Quarantine, Autism and Never Giving Up
Oh, quarantine and autism. You have been a doozy.
You would think we would have embraced this socially distant period like all the autism memes suggested at the beginning of this lockdown. “We’ve been social distancing since before it was a thing!”
No.
These past few months at home have allowed regression to creep back in, distressing my boy at a whole new level. I knew it would, right when we said goodbye to his routine back in March. It was inevitable.
Unfortunately, that expectation did not make these months less painful for any of us. Especially this sweet boy.
Months of quarantine has meant the loss of so many hours a week of in-person, face-to-face time with our entire support team. The people we lean on and draw advice from constantly. I have continued to see some of them over zoom almost everyday, but Wilson will hardly notice or engage with them.
Awareness of surroundings has often been a struggle for him. Sometimes he is so intensely focused on an object or activity, the rest of the room, the rest of the world, falls deep into the background. So, you can imagine spending hours a day trying to draw this little man’s attention to a computer screen for zoom therapy sessions was rough.

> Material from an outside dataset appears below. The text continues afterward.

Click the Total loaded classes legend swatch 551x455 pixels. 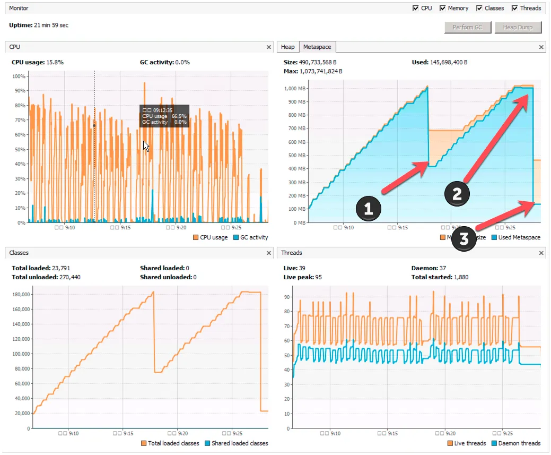[x=143, y=443]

Why did we try? Because this isn’t about falling behind in the world of ABC’s and 123’s. It is about attending and listening so that he can learn in an environment beyond 1:1. It is about co-regulation and self-regulation so that he doesn’t hurt himself. It is about word comprehension so he can use them to get his increasing needs and preferences across.
We had been working on safety in the community for years. We were practicing sitting to have a juice box in a coffee shop and running short errands.
He started attending an inclusive gymnastics center and began private music lessons. We had hopes of him joining us at a restaurant eventually. Wilson even went on a little field trip to the library with his classmates. I remember when all these things felt so out of reach. Now it feels like we are back there, reaching.
Wearing a mask is likely off the table for this sensory-sensitive kiddo. Physical distancing is just not in his personality. He wants to be close, kiss, cuddle and climb all over people. The number of visuals and social stories needed to deter all these behaviors…is daunting.
He’s a little lost right now. He spends much of his day drawing, scripting and repeating, searching for the order and regulation that he craves. We are a little lost right now. That’s what regression does. It breaks down connection, communication, and patience.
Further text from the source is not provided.